As we await the release of the Senate Intelligence Committee report on the Bush-Cheney torture program, some of those likely to go down in history as war criminals are gearing up for a self-defense. George Tenet, we are told, is among them. Here is how he once defended himself:
Mr. Tenet flashed his anger at these accusations in 2007, when he was asked about the interrogation program during an interview with the CBS program “60 Minutes.” Wagging a finger at the correspondent, Scott Pelley, Mr. Tenet said over and over, “We don’t torture people.”
“No, listen to me. No, listen to me. I want you to listen to me,” he went on. “Everybody forgets one central context of what we lived through: The palpable fear that we felt on the basis of that fact that there was so much we did not know. I know that this program has saved lives. I know we’ve disrupted plots.”

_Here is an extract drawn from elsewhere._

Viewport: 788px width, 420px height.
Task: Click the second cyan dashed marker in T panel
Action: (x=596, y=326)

There are two defenses here: it wasn’t torture (even though it looks like it); and it was justified given the terrible intelligence failures of Tenet’s CIA operatives, who had no idea where the next attack might be coming from. It’s worth recalling in that context the actual words of the UN Convention Against Torture, which was signed by Ronald Reagan and torn to shreds by Dick Cheney. It guts both lines of Tenet’s purported defense. First up, there can be no attempt to craft techniques that are close to torture but designed to slip through a legal loophole. The Treaty’s full title is, for example, “Convention against Torture and Other Cruel, Inhuman or Degrading Treatment or Punishment“. The definition of torture is this:
any act by which severe pain or suffering, whether physical or mental, is intentionally inflicted on a person for such purposes as obtaining from him or a third person information or a confession, punishing him for an act he or a third person has committed or is suspected of having committed, or intimidating or coercing him or a third person, or for any reason based on discrimination of any kind, when such pain or suffering is inflicted by or at the instigation of or with the consent or acquiescence of a public official or other person acting in an official capacity. It does not include pain or suffering arising only from, inherent in or incidental to lawful sanctions.

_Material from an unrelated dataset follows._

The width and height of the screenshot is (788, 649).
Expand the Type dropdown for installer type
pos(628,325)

Intimidation and coercion are also expressly forbidden, when implemented and authorized by an officer of state. President Reagan included the broad definition in his signing statement:
The United States participated actively and effectively in the negotiation of the Convention. It marks a significant step in the development during this century of international measures against torture and other inhuman treatment or punishment. Ratification of the Convention by the United States will clearly express United States opposition to torture, an abhorrent practice unfortunately still prevalent in the world today.
In other words, the entire point of the Convention is to prevent any wriggle room around what torture is and to include inhumanity. And if you don’t believe that stretching people till their limbs break, near-drowning them hundreds of times, hounding them day and night with sleep deprivation, or subjecting them to freezing temperatures, mock executions and amount to inhumanity, you are no longer human. In a court of law, Tenet would be out of luck.
Just as important, the context is irrelevant. Tenet’s plea to understand the context he was working in has no place here:
No exceptional circumstances whatsoever, whether a state of war or a threat of war, internal political instability or any other public emergency, may be invoked as a justification of torture.
Get that? Read it again.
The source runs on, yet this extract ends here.